### Description of the task
Read through the material below and find each line that has the word "will"; copy it.

Start of Block

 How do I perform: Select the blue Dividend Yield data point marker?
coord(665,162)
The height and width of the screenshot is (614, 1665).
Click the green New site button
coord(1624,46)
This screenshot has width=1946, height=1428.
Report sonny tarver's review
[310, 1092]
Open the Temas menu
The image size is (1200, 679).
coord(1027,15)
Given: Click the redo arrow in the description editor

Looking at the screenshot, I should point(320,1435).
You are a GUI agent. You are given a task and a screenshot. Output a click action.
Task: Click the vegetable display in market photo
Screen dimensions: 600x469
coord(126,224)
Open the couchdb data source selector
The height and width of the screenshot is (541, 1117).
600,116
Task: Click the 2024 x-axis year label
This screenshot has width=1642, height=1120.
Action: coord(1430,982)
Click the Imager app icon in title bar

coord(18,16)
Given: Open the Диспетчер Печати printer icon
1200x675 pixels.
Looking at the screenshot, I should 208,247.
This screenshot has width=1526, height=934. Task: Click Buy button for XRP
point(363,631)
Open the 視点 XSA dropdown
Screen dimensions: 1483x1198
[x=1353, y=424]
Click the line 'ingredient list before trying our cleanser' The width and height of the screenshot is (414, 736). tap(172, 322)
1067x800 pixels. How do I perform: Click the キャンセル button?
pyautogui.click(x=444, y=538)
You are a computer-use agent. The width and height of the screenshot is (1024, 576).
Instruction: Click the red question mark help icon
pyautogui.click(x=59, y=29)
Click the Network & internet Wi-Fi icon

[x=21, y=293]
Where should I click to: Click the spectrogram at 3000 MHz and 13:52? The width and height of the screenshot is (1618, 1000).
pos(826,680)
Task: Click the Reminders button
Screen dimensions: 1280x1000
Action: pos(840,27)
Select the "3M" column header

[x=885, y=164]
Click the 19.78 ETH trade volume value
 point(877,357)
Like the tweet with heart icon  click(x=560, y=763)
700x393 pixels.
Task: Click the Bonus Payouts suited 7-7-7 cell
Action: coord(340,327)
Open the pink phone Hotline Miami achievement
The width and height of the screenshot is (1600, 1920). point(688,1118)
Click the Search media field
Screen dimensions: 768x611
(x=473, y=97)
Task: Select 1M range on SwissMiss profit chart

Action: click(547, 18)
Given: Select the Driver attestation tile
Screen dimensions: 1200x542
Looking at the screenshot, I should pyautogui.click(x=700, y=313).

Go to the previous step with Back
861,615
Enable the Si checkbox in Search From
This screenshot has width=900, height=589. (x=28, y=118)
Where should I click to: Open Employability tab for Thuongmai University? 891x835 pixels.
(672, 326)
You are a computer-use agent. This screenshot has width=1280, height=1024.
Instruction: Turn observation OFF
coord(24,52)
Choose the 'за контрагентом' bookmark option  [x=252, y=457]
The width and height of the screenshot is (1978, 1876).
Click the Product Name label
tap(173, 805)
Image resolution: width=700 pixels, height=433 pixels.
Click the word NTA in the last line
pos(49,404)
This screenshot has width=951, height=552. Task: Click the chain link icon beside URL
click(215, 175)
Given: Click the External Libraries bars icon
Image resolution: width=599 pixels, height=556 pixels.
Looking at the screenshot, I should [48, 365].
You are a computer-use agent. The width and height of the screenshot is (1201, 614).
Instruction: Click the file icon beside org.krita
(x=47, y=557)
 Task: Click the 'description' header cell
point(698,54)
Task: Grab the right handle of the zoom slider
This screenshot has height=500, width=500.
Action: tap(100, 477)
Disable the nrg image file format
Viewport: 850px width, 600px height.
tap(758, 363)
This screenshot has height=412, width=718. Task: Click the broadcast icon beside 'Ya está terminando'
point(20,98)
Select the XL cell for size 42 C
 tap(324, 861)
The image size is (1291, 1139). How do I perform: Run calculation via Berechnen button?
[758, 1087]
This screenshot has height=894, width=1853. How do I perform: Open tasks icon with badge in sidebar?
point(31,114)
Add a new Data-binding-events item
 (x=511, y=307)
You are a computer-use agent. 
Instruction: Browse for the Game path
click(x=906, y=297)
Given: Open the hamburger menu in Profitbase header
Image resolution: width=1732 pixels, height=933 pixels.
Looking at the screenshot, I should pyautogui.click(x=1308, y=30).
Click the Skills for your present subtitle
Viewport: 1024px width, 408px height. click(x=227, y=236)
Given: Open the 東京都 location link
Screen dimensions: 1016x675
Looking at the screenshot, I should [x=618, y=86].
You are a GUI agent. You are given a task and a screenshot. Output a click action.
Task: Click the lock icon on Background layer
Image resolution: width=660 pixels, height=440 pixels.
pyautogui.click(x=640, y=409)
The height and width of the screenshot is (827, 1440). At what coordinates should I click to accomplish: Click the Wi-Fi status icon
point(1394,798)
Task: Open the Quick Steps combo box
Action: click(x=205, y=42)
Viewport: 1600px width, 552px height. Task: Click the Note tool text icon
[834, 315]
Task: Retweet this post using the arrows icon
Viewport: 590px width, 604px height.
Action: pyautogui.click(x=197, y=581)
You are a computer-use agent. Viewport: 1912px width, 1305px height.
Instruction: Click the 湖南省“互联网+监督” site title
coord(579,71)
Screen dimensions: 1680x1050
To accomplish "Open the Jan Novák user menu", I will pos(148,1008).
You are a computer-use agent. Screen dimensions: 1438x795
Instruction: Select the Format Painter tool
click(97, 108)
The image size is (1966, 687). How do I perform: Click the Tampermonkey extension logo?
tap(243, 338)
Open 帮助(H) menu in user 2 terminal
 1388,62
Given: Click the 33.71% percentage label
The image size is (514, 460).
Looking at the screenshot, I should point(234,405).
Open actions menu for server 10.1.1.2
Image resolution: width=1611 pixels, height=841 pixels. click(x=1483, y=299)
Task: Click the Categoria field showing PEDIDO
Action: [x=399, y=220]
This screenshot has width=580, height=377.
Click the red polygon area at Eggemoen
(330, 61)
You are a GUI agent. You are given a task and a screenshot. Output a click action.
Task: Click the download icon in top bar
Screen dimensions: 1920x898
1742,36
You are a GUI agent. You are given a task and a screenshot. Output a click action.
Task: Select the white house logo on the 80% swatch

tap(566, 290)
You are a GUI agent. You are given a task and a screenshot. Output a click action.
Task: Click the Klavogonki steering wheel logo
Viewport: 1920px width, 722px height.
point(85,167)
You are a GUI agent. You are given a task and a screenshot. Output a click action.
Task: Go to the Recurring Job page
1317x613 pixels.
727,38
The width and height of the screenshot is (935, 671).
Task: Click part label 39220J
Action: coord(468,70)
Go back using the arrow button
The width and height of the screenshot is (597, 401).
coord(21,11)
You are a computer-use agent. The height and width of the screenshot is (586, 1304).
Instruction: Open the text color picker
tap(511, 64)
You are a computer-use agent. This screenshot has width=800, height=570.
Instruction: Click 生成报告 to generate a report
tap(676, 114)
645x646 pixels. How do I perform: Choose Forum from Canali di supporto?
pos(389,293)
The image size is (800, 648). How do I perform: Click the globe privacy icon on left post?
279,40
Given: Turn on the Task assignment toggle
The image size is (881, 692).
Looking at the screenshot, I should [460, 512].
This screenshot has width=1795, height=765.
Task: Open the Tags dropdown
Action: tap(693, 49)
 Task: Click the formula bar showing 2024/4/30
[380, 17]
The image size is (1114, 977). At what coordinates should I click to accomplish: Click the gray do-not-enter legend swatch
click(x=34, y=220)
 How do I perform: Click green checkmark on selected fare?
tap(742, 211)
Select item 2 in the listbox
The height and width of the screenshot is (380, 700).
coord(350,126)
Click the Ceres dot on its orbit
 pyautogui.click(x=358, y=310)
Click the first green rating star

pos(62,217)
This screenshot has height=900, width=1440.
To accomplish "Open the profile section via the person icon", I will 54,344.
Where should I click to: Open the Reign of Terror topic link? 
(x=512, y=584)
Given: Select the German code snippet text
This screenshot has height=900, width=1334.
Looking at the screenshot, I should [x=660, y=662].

End of Block

### Output of the task
To accomplish "Open the Jan Novák user menu", I will pos(148,1008).
To accomplish "Open the profile section via the person icon", I will 54,344.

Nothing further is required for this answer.